Intro

One of my goals for 2019 is the brush back up on networking theory/operation after the last couple of years focused on network automation. This is a bit of a brain dump about my adventure in pursuit of the JNCIA-Junos certification and the study materials I used.

Preface

I have worked as a network engineer for 10+ years and spent most of my time working with Cisco products on the network side of the house. Over the last couple of years I have worked at a mostly Cisco allergic shop with Juniper being the preferred network vendor.

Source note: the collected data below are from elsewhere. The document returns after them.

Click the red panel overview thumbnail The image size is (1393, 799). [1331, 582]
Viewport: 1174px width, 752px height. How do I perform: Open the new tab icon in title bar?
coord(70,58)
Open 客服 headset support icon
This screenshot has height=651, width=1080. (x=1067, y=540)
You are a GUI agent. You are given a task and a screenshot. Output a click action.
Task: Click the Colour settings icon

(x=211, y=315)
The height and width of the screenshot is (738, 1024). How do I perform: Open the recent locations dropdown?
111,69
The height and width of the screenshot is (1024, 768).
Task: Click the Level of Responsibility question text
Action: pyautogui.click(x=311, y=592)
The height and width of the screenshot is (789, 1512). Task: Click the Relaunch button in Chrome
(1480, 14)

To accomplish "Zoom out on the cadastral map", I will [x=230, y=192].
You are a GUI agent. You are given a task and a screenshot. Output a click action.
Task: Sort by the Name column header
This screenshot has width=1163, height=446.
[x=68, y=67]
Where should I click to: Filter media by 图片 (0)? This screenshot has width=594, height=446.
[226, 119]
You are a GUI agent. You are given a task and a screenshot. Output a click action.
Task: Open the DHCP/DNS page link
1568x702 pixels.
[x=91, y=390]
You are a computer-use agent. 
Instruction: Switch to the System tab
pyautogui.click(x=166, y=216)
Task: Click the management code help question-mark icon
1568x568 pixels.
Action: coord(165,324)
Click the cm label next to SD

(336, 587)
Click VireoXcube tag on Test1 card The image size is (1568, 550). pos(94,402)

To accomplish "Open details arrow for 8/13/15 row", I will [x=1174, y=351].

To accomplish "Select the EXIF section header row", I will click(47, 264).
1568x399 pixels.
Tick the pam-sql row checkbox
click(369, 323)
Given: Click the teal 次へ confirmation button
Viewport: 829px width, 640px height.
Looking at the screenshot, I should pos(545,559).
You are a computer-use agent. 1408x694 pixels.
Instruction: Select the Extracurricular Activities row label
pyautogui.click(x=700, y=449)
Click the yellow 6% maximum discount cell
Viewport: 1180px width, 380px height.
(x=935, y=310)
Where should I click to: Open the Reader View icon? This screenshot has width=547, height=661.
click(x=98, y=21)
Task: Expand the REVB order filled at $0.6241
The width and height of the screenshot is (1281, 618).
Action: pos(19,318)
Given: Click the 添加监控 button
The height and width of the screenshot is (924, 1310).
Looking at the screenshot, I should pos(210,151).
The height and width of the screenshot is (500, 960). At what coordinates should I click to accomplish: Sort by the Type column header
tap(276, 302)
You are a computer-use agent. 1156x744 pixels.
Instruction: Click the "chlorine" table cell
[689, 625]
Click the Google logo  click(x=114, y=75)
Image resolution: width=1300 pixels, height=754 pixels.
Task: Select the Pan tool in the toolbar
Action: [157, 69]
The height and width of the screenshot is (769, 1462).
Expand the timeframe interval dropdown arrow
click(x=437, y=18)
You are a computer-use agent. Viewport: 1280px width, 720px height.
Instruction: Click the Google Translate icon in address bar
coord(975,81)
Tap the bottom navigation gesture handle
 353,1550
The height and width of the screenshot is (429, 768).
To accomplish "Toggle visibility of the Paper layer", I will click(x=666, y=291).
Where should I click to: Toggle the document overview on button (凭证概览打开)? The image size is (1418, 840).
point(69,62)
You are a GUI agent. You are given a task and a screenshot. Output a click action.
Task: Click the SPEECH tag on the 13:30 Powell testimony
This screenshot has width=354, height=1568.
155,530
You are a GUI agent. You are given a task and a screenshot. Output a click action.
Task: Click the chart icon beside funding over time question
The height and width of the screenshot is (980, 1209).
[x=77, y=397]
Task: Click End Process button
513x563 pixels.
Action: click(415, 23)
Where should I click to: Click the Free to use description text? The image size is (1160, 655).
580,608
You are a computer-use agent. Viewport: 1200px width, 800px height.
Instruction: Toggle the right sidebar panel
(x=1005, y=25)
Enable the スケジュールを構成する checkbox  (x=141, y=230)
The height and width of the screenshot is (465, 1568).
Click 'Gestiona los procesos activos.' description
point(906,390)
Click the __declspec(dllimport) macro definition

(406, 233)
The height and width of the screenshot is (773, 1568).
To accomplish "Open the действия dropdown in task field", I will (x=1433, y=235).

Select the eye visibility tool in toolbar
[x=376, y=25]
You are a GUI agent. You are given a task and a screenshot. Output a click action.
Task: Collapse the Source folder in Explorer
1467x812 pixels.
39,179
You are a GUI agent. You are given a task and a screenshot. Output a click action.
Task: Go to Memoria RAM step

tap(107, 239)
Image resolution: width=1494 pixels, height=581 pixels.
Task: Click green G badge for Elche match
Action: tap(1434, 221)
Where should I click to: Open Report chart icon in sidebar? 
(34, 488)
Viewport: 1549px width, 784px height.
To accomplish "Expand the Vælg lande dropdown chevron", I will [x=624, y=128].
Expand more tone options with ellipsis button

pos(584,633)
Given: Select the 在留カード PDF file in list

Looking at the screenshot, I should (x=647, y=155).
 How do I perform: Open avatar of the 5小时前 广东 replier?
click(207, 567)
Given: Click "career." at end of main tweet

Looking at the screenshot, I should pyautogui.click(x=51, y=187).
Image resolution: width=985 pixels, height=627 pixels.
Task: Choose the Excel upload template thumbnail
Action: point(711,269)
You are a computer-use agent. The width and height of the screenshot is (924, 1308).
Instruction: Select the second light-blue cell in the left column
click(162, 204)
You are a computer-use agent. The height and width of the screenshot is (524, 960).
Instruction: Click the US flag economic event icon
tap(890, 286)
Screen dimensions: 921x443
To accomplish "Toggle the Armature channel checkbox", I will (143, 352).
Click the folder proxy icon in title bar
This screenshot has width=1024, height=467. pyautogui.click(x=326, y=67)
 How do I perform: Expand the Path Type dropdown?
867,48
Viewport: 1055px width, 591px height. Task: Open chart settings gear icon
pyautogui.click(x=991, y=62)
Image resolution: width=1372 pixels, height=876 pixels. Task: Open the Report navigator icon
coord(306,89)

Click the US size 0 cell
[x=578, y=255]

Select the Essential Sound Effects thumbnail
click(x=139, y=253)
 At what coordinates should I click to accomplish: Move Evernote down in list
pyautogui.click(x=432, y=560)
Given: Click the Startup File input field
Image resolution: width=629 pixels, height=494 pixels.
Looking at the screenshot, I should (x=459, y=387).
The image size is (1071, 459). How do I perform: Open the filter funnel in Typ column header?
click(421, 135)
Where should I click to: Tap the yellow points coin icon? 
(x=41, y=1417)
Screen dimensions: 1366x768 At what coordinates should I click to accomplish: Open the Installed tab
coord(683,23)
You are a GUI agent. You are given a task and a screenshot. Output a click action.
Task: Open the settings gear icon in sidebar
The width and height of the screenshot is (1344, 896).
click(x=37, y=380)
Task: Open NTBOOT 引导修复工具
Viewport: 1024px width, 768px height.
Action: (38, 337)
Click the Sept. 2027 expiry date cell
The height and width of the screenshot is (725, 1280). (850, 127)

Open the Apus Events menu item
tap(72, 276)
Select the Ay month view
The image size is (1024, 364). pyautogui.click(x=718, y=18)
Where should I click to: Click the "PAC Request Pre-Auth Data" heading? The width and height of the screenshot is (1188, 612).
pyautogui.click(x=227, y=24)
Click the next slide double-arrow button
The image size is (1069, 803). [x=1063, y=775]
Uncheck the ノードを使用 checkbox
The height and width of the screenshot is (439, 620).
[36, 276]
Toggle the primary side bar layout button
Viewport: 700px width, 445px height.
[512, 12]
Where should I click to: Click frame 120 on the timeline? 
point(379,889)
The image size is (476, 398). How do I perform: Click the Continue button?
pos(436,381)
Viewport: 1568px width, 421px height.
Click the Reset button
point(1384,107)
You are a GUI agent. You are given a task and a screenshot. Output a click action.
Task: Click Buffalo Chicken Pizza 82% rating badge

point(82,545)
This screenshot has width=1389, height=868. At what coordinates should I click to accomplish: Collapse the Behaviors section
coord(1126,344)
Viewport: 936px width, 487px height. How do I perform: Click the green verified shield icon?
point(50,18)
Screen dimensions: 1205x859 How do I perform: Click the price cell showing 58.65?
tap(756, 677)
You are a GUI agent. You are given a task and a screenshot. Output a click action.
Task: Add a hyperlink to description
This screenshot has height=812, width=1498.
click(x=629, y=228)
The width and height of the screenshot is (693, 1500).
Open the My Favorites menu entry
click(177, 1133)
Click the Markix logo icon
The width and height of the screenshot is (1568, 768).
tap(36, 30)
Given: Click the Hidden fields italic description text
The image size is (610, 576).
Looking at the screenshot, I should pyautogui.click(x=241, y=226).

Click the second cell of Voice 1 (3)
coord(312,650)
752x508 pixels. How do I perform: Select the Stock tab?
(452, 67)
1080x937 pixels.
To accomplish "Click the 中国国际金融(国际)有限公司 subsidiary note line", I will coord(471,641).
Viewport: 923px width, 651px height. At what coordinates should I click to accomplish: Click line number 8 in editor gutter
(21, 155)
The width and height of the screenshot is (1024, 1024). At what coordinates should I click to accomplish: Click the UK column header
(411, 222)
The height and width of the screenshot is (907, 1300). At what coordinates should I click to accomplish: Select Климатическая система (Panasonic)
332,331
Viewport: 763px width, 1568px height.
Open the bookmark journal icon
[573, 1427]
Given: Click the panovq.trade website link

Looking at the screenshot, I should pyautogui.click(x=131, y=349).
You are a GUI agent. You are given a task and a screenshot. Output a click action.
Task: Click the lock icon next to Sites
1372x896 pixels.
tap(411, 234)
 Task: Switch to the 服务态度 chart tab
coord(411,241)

Although I am not in operations I work with Juniper routers/switches/firewalls a fair bit in order to apply automation magic to them. I am certainly no Junos wizard and I took about 6 months from thinking about getting certified to feeling like I had prepared enough to confidently take the exam.

Books

I feel like I had a good enough handle on the fundamentals to skip over the parts around the OSI model, subnetting, what is a router, switch etc... I read the three day one books cover to cover and the parts of the cert guide and study guide that made sense based on the blueprint.

Title Author(s)
Day one exploring the Junos CLI Walter Goralski, Sean Clarke, and Ian Jarrett
Day one routing the internet protocol Martin Brown and Nick Ryce
Day one Junos monitoring and troubleshooting Jamie Panagos and Albert Statti
JNCIA: Juniper Networks Certified Internet Associate Study Guide Joseph M. Soricelli with John L. Hammond, Galina Diker Pildush, Thomas E. Van Meter, and Todd M. Warble
JNCIA-Junos Study Guide-Part 1/2 Unknown Author(s)

Videos

The Pluralsite course from Rich Bibby was a pretty good introduction. It was high level but enough to give me a good idea of what I needed to study deeper.

Title Author(s)
Juniper Networks JNCIA-Junos (JN0-102) Rich Bibby

Other Tools

Juniper Genius

The Juniper genius app has two JNCIA practice exams. I completed them both getting 80 and 85% respectively. Any question I had to guess, got wrong or was unsure about I wrote down and went back and researched the topic more. This was a big help, although none of the questions were in the actual exam, the subject matter was similar and it helped me identify the areas where I needed to spend more time studying.

Juniper Docs

The Juniper docs are a good resource and where I went searching when I needed to clarify something that I wasn't sure about from one of the books/videos. They also have a lot of configuration examples which helped me understand the Juniper way of doing things via the CLI.

Labs

I built a vendor agnostic lab topology which I used for most of my labbing. Having the base configs already applied and being able to rollback to a baseline state quickly really helped pump in as much quality lab time as possible. I did not actually spend a large percentage of time labbing, but what I did do was very productive.

Liquid Text App

Liquid Text is an IOS app that allows you to take notes on a PDF and the notes are linked in context to the document. You can write directly on the document or there is a side panel for copying text or writing your own notes / diagrams. I felt like this was a great time saver when going back for revision of something I had noted but didnt quite understand or had forgotten.

Time Budget

I dont have a concrete answer as I really didnt start accurately tracking my time until the middle of January when I thought It might be good (or sad) to see how much time I was actually committing to this goal. My recorded time was 50.5 hours but I would estimate it was closer to 100 based on what I had done in the months prior to Christmas 2018.

Study Notes

Below are the links to my study notes. They may not make sense to you if you are not me, but they may be helpful to give others and idea of what to look for.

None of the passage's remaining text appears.